[Dataset entries]
[Start of Attachment]

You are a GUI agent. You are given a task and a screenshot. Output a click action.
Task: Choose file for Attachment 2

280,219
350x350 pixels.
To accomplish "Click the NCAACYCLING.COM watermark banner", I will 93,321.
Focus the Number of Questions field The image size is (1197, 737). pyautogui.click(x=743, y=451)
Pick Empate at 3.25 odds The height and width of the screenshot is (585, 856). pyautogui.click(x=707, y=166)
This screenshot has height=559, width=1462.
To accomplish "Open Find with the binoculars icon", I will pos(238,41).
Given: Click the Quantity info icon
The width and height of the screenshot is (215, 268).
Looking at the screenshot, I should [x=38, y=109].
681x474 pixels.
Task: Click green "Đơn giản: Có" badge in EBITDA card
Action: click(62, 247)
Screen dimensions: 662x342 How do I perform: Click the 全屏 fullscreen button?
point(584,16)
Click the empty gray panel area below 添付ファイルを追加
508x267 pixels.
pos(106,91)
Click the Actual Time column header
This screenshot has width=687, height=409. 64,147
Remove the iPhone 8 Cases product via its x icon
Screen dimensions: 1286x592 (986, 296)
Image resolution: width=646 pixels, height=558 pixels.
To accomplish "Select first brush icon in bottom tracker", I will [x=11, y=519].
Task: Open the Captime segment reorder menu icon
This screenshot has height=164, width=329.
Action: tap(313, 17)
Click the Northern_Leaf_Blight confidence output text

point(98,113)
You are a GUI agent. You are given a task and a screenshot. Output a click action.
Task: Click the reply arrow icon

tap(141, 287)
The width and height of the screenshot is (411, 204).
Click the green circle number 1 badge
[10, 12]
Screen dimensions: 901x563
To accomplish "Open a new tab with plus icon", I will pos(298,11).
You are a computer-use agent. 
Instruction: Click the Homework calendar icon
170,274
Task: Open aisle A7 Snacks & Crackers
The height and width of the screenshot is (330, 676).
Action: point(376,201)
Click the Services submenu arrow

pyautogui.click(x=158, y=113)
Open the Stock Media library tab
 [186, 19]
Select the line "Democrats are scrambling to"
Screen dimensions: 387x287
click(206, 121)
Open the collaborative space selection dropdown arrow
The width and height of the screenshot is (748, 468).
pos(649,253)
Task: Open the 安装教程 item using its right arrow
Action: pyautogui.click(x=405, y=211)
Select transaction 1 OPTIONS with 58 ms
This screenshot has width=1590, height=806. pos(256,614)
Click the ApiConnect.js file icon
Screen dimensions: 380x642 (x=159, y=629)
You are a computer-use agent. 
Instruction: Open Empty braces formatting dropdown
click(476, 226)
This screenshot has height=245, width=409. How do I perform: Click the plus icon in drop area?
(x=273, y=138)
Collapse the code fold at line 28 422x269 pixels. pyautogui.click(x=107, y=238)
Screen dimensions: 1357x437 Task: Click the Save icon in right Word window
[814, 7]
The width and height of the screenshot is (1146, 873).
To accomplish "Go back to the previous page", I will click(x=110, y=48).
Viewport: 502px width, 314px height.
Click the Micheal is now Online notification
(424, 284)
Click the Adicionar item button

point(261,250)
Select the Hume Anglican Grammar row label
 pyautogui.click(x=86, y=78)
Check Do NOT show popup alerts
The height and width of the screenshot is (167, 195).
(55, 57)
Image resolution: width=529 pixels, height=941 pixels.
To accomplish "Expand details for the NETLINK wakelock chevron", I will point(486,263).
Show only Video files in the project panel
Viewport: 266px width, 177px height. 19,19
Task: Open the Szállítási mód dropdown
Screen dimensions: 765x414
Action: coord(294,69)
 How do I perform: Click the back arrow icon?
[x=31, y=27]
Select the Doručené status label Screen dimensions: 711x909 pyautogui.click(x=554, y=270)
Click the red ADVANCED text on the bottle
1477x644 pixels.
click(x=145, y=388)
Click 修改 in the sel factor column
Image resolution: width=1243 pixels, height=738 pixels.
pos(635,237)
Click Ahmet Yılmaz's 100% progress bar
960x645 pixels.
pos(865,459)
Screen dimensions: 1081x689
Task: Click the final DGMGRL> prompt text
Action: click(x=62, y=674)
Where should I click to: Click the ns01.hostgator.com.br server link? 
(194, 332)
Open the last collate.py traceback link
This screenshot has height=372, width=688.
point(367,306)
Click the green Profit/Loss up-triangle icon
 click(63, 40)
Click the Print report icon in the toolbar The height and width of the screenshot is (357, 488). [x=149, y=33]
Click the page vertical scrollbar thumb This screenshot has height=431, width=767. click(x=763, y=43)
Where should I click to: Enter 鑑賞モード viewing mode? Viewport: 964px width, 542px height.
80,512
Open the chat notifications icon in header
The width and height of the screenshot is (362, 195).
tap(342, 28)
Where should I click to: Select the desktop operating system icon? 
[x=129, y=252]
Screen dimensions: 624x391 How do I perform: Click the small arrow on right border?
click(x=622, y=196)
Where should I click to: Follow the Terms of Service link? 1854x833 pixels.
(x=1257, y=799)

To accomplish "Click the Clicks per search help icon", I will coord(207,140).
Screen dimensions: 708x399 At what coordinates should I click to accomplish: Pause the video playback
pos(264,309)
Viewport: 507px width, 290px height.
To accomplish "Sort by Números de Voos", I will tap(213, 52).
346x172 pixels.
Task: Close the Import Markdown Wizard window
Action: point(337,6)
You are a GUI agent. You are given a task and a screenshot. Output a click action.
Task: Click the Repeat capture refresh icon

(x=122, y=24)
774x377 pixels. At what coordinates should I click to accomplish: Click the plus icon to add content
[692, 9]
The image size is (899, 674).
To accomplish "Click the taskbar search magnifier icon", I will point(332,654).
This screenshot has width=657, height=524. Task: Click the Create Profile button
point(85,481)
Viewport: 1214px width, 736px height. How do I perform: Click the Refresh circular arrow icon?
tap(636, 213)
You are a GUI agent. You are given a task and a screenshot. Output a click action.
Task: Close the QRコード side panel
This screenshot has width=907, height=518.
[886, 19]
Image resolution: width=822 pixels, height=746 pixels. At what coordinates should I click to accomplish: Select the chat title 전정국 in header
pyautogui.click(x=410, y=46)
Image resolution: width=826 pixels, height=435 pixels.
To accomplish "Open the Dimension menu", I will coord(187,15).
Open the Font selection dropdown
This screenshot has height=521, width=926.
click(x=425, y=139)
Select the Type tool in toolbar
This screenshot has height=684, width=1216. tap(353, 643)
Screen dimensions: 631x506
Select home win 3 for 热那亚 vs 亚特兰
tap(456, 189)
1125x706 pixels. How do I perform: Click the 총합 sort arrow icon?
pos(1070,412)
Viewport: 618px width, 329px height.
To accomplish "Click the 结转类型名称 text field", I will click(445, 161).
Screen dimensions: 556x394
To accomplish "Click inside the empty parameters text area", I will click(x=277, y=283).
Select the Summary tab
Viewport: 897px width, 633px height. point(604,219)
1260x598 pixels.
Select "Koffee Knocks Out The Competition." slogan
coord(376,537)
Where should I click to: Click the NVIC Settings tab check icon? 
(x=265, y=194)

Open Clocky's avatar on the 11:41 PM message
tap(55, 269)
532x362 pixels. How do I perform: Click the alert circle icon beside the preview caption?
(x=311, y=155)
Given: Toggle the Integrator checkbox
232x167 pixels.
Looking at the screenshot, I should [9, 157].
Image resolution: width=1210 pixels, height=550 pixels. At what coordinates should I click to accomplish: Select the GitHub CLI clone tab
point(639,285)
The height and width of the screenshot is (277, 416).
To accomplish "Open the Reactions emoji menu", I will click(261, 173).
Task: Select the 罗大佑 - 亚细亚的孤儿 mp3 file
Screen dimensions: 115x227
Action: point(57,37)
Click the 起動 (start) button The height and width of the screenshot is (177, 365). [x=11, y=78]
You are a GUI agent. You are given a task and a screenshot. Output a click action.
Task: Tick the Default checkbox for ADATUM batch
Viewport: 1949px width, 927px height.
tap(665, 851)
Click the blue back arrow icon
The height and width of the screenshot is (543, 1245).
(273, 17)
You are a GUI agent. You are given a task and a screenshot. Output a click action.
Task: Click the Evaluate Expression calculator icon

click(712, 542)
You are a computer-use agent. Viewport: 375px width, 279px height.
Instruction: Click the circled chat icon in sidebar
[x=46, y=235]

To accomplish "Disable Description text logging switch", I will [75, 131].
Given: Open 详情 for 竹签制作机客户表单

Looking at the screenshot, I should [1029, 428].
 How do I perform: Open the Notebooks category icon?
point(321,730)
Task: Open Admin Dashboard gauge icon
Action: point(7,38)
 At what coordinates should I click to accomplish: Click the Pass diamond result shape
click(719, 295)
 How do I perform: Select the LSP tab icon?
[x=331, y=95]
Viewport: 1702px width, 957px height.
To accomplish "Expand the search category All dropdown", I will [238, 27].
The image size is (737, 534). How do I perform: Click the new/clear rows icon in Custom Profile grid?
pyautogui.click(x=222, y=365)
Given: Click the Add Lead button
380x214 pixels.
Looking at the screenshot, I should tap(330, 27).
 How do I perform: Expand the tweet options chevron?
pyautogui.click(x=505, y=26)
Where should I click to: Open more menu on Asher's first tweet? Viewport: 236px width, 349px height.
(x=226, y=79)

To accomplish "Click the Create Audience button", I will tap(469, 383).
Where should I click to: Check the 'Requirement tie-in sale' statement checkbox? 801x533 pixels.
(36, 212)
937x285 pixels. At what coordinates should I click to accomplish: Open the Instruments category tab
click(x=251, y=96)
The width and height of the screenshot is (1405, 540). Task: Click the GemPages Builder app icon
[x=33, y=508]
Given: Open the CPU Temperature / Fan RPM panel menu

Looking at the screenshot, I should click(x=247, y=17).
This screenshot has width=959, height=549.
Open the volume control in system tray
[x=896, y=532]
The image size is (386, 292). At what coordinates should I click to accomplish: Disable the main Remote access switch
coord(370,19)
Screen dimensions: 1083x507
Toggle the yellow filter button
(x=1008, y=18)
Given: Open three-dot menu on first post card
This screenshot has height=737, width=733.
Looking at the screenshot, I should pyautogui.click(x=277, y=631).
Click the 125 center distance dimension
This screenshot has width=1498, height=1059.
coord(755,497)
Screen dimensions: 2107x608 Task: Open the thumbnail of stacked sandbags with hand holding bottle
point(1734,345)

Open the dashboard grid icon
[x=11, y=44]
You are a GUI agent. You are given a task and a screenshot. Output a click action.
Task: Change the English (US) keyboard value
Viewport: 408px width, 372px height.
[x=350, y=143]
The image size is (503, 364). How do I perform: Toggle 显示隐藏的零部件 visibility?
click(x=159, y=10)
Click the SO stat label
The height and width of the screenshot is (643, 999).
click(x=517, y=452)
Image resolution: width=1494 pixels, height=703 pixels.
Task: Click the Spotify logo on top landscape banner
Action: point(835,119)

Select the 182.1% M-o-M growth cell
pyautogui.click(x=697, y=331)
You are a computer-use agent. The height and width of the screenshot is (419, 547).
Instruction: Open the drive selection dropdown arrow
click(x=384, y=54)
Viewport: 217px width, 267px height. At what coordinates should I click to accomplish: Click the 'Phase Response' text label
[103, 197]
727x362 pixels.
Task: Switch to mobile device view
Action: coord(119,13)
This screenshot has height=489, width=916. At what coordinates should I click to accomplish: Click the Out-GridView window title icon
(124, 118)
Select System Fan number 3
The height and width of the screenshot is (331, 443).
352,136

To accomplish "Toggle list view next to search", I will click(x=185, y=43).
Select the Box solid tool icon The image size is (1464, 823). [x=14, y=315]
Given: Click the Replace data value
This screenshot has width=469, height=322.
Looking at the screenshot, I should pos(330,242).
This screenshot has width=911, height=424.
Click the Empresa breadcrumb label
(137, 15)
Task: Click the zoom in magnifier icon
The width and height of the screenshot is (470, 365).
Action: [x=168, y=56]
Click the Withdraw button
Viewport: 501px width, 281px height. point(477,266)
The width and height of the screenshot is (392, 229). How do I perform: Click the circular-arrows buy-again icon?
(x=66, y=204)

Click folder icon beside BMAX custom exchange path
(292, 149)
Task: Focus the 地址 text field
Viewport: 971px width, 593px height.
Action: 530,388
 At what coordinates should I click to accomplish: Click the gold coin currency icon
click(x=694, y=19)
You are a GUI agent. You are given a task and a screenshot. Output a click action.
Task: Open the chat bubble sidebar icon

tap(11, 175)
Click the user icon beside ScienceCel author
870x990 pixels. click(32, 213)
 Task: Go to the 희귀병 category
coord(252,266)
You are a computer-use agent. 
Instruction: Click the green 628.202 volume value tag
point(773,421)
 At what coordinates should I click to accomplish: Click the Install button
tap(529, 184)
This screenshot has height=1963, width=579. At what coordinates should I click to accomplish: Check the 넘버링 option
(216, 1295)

[End of Attachment]

Problem requirements |
Copy only the entries from the first line to the line with "Focus the Number", each exactly as it appears.

Solution to this task |
You are a GUI agent. You are given a task and a screenshot. Output a click action.
Task: Choose file for Attachment 2

280,219
350x350 pixels.
To accomplish "Click the NCAACYCLING.COM watermark banner", I will 93,321.
Focus the Number of Questions field The image size is (1197, 737). pyautogui.click(x=743, y=451)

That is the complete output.